Gerald Finzi - Three Soliloquies from Love's Labour's Lost - Op. 28

Описание к видео Gerald Finzi - Three Soliloquies from Love's Labour's Lost - Op. 28

If this
Is the landscape which we, the inconstant one,
Are constantly homesick for, it is chiefly
Because it dissolves
In water

W.H. Auden

"The Three Soliloquies are very short but very sweet. The enchanting first soliloquy, The King's Poem, is coy and wistfully sad. It is a great favourite of mine; I think it is one of the most beautiful melodies in all British Music. It is played here by the Northern Sinfonia with great delicacy and their playing rivals the Boult version on Lyrita. The second Longaville's Sonnet is in very much the same mood while the third soliloquy, Dumaine's Poem has a faster tempo but is equally gentle although strongly melodic."

Ian Lace, from Musicweb.

I must say I heartily agree with Mr Lace. The King's Poem is a most affectingly delicate and beautiful piece: title aside, for me here Finzi conjours meadows full of wildflowers; lazy cattle and sheep in mitigated sunlight; stone barns and pinfolds; swallows, swifts and martins; bubbling brooks of sparkling water; rural people, and a way of life long gone in many ways.

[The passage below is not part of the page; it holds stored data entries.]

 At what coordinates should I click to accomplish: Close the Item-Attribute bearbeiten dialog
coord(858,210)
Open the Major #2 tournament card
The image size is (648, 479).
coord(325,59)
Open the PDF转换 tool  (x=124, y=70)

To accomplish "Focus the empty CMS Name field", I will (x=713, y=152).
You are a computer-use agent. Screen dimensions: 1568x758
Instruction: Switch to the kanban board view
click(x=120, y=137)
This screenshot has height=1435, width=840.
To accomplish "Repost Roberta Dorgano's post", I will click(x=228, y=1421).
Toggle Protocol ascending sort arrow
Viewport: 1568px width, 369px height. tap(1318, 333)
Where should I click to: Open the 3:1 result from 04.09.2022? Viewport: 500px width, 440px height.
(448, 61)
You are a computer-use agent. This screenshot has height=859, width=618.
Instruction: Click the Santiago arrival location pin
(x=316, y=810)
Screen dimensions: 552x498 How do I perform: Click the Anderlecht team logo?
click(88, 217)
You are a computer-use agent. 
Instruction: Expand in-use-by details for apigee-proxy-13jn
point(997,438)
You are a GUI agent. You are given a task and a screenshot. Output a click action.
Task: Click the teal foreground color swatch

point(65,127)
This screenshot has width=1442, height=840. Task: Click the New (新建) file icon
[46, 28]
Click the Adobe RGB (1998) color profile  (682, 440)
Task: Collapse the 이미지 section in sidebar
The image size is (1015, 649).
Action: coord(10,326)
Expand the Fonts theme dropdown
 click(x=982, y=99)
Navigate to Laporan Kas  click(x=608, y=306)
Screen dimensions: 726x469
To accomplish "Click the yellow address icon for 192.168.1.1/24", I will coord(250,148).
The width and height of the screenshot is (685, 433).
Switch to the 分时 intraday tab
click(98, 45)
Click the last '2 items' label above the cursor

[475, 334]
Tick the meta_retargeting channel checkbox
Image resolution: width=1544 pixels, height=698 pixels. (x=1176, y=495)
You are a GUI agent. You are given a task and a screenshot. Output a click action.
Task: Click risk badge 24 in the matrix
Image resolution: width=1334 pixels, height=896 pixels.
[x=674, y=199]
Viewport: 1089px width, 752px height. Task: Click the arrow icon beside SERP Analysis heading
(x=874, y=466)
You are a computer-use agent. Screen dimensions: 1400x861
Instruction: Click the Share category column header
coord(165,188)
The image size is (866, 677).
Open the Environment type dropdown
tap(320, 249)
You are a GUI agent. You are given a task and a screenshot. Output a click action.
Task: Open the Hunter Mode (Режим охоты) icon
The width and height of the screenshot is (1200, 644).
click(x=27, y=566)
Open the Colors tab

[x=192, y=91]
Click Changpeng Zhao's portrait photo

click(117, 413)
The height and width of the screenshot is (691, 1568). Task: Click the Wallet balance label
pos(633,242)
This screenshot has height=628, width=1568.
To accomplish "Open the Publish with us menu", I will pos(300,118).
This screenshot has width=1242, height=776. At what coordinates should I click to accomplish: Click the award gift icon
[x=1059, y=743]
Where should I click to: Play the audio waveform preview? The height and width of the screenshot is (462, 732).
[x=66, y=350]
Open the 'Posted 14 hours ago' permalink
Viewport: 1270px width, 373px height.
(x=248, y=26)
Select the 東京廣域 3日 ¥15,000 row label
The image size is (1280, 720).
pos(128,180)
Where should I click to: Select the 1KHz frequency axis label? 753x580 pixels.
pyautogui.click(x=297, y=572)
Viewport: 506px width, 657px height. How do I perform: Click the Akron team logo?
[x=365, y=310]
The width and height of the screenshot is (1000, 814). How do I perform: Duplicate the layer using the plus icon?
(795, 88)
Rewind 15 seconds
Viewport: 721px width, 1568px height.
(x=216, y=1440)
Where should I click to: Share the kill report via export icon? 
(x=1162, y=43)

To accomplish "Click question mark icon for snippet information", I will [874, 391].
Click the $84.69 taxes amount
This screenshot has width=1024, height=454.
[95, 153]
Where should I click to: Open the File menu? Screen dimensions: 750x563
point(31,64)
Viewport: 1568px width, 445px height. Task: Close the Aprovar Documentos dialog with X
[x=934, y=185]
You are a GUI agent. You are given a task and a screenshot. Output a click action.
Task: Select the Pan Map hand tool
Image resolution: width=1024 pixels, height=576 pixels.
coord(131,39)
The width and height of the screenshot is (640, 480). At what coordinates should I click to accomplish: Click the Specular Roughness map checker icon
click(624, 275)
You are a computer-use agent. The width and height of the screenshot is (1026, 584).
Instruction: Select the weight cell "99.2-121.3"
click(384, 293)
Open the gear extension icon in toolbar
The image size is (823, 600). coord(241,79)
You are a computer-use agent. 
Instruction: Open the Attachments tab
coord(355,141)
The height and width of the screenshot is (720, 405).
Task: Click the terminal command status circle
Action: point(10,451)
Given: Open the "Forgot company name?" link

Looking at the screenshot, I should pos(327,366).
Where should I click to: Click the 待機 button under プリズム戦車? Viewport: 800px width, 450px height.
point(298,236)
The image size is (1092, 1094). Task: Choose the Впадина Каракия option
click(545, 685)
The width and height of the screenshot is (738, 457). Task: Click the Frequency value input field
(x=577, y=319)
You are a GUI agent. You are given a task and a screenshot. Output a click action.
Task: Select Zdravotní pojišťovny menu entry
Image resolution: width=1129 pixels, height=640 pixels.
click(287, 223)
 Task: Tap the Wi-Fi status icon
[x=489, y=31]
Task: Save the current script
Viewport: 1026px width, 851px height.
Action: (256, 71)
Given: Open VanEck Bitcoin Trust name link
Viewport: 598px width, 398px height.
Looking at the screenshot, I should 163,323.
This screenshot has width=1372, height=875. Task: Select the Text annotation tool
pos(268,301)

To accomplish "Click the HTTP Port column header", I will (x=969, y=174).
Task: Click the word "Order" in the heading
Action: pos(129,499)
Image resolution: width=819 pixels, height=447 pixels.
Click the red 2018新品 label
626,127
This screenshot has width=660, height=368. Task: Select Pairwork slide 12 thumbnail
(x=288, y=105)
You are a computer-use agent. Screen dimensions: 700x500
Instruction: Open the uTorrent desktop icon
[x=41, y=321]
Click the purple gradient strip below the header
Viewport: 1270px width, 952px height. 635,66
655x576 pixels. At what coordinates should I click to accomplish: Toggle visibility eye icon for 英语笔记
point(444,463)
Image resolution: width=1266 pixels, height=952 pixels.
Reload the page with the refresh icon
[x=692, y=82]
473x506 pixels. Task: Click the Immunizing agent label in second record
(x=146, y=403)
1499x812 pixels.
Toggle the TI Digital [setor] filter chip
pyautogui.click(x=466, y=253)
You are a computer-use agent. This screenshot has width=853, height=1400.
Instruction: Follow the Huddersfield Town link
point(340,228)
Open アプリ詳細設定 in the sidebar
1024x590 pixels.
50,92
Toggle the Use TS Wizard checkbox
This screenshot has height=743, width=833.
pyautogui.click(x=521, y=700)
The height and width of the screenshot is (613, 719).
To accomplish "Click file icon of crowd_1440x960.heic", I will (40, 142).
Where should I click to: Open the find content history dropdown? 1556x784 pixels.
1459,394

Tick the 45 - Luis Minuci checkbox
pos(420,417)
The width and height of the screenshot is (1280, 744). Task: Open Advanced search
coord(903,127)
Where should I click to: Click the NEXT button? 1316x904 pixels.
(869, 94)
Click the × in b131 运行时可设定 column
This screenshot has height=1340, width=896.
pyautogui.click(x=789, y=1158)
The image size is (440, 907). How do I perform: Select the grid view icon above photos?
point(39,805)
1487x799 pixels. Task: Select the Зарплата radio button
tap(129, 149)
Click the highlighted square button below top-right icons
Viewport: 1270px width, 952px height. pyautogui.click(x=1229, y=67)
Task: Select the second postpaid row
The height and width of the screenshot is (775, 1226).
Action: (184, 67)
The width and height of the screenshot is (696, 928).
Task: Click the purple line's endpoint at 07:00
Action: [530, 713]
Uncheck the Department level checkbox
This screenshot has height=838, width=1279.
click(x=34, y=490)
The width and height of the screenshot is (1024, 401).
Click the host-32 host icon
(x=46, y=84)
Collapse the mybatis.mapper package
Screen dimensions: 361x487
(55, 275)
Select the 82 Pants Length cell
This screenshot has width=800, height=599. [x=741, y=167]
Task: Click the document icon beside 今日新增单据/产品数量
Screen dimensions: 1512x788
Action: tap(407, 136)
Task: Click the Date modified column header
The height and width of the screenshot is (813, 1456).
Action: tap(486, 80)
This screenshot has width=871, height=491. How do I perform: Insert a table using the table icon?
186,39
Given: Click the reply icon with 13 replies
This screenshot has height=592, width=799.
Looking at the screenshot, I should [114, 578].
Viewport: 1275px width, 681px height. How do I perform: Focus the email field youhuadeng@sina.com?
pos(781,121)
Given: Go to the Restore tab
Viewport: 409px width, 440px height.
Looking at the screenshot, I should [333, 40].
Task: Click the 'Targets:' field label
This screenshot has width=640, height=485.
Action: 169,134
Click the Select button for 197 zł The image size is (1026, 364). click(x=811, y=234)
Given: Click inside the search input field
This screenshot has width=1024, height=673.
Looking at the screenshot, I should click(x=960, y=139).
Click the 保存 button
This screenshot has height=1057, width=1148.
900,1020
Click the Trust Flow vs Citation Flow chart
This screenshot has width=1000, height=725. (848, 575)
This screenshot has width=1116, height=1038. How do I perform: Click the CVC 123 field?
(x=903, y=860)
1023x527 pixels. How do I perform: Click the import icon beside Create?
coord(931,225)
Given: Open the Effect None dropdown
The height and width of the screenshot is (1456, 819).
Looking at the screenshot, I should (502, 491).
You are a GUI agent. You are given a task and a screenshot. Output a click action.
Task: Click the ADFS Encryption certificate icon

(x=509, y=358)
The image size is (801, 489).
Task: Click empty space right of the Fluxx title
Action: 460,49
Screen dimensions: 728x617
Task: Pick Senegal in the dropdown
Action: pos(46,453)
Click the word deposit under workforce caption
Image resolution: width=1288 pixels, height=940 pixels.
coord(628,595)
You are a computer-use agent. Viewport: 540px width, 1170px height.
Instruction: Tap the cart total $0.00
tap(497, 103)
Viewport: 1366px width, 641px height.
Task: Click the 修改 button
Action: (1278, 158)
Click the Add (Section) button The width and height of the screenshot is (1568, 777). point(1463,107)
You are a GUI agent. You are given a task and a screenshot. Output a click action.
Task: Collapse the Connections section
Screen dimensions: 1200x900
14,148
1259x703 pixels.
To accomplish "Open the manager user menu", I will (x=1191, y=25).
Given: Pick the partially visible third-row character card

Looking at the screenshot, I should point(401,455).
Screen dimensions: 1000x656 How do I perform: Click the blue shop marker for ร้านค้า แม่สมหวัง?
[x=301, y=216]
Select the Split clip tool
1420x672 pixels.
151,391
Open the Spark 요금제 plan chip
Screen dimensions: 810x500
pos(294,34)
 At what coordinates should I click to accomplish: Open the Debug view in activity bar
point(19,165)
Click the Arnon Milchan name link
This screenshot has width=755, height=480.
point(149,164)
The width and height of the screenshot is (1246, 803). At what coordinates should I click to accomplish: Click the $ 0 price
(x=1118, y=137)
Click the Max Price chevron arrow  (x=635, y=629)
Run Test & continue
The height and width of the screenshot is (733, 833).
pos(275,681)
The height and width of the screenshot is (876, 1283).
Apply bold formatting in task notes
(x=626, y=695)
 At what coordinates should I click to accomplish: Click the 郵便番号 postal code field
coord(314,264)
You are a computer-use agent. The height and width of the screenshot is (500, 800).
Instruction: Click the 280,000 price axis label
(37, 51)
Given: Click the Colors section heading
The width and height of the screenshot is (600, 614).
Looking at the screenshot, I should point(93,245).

Thanks to the Peak District and other protected British National Parks, we can at least continue to appreciate the spirit, if not entirely the substance, of Finzi's musical allusions. However, we must be ever vigilant: the ugly predations of quarrying companies busy hacking and scarring away the NE flank of Longstone Edge are there for all to see. It's deeply depressing to witness the rape of parts of this landscape by dint of a legal loophole, buried in a statute framed 60 years ago. Children ask "how can this happen?". We grown-ups have no answer which could remotely convince them that it's anything other than despicable. Incredible, and deeply troubling in the heart of one of our Planet's most visited, most beautiful, National Parks.

I took these pictures last week in the Peak District, England, at: Bretton Clough; Coombs Dale; Longstone Edge; Ilam, Stoney Middleton. The Royal Cipher at 3:44 is of hazel planted among green fir, and is on a hillside visible from Chatsworth, Derbyshire.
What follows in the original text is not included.